### [EXTRACTED DATA]
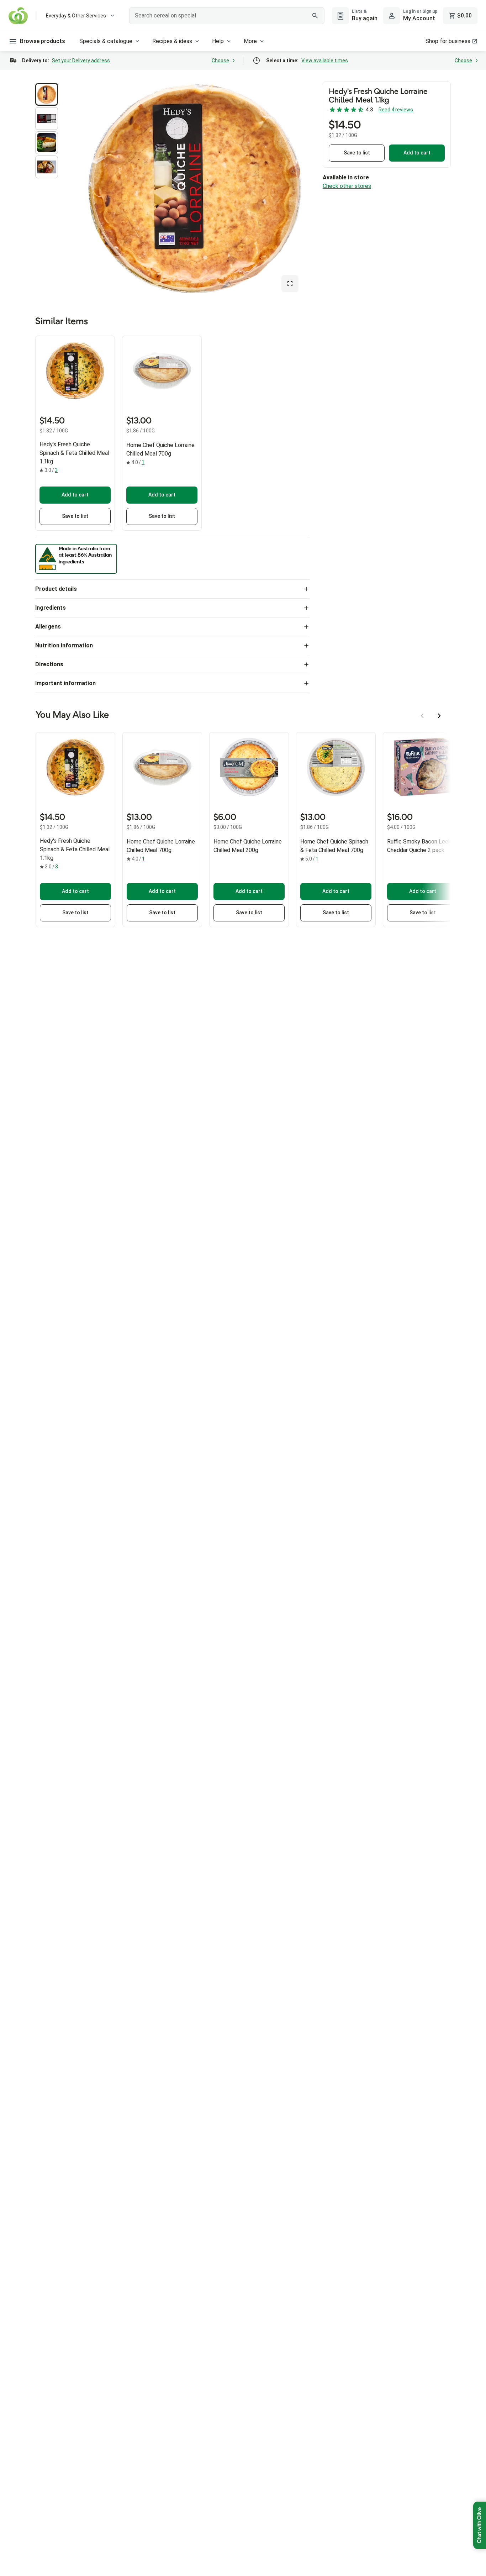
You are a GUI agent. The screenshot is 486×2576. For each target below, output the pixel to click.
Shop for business (448, 41)
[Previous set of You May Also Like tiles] (422, 715)
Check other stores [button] (347, 186)
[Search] (315, 15)
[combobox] (226, 15)
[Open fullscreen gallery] (290, 283)
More (250, 41)
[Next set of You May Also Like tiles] (439, 715)
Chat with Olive (479, 2525)
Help (218, 41)
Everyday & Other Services (76, 16)
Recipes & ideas (172, 41)
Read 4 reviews (396, 109)
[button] (46, 94)
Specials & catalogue (105, 41)
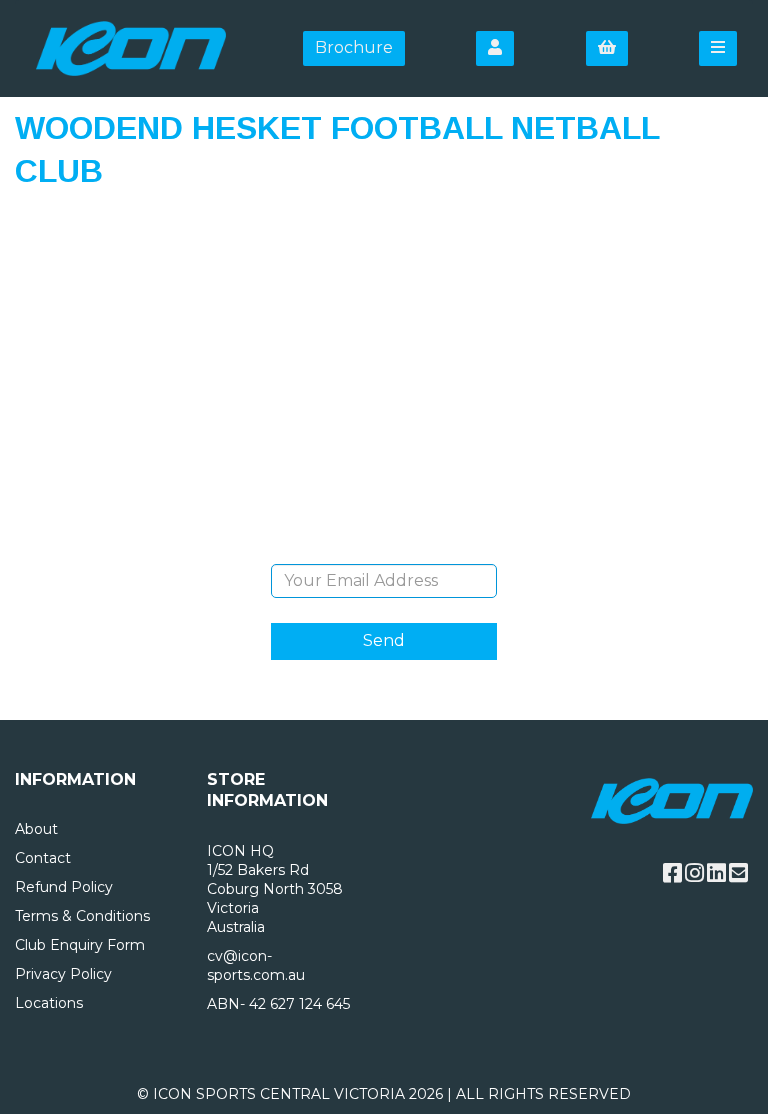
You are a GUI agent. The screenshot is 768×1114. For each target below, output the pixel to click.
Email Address (384, 549)
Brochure (354, 47)
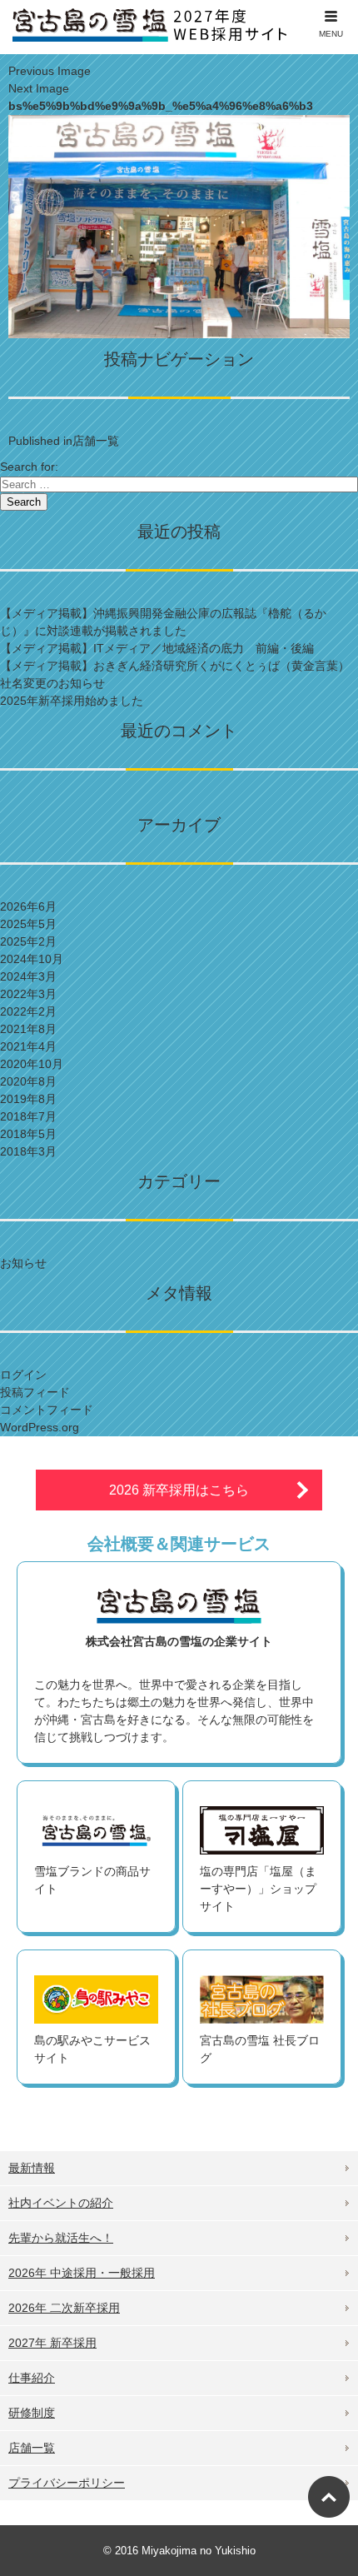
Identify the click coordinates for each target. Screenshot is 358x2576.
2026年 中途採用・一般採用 (81, 2272)
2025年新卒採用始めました (71, 700)
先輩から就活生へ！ (60, 2237)
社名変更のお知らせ (52, 683)
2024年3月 (28, 976)
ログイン (23, 1374)
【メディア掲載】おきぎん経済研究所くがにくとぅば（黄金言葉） (175, 665)
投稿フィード (35, 1392)
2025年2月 (28, 941)
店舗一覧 (31, 2447)
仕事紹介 (31, 2377)
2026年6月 (28, 906)
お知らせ (23, 1263)
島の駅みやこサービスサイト (92, 2049)
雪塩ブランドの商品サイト (92, 1880)
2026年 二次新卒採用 (64, 2307)
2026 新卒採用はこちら (179, 1490)
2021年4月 (28, 1046)
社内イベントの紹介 (60, 2202)
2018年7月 (28, 1116)
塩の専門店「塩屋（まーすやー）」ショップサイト (258, 1889)
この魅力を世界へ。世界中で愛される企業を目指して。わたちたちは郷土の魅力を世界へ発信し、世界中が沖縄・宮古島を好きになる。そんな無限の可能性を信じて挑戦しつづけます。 (174, 1689)
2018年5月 (28, 1134)
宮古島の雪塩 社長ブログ (260, 2049)
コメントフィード (46, 1409)
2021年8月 (28, 1029)
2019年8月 (28, 1099)
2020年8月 (28, 1081)
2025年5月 (28, 924)
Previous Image (49, 70)
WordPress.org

### [WORK TASK]
Write out the records exactly. Do not carry the pictures over.

### [RESPONSE TO THIS TASK]
You are a GUI agent. The screenshot is 486×2576. For each target below, output the pixel to click.
Shop for business (448, 41)
[Previous set of You May Also Like tiles] (422, 715)
Check other stores [button] (347, 186)
[Search] (315, 15)
[combobox] (226, 15)
[Open fullscreen gallery] (290, 283)
More (250, 41)
[Next set of You May Also Like tiles] (439, 715)
Chat with Olive (479, 2525)
Help (218, 41)
Everyday & Other Services (76, 16)
Recipes & ideas (172, 41)
Read 4 reviews (396, 109)
[button] (46, 94)
Specials & catalogue (105, 41)
You are a GUI agent. The screenshot is 768×1114. For each target below, output the pixel to click.
Email Address (384, 549)
Brochure (354, 47)
Identify the click coordinates for each target. Screenshot is 358x2576.
2026年 中途採用・一般採用 (81, 2272)
2025年新卒採用始めました (71, 700)
先輩から就活生へ！ (60, 2237)
社名変更のお知らせ (52, 683)
2024年3月 (28, 976)
ログイン (23, 1374)
【メディア掲載】おきぎん経済研究所くがにくとぅば（黄金言葉） (175, 665)
投稿フィード (35, 1392)
2025年2月 (28, 941)
店舗一覧 (31, 2447)
仕事紹介 (31, 2377)
2026年6月 (28, 906)
お知らせ (23, 1263)
島の駅みやこサービスサイト (92, 2049)
雪塩ブランドの商品サイト (92, 1880)
2026年 二次新卒採用 (64, 2307)
2026 新卒採用はこちら (179, 1490)
2021年4月 (28, 1046)
社内イベントの紹介 (60, 2202)
2018年7月 (28, 1116)
塩の専門店「塩屋（まーすやー）」ショップサイト (258, 1889)
この魅力を世界へ。世界中で愛される企業を目指して。わたちたちは郷土の魅力を世界へ発信し、世界中が沖縄・宮古島を好きになる。そんな無限の可能性を信じて挑戦しつづけます。 (174, 1689)
2018年5月 (28, 1134)
宮古島の雪塩 社長ブログ (260, 2049)
コメントフィード (46, 1409)
2021年8月 (28, 1029)
2019年8月 (28, 1099)
2020年8月 (28, 1081)
2025年5月 (28, 924)
Previous Image (49, 70)
WordPress.org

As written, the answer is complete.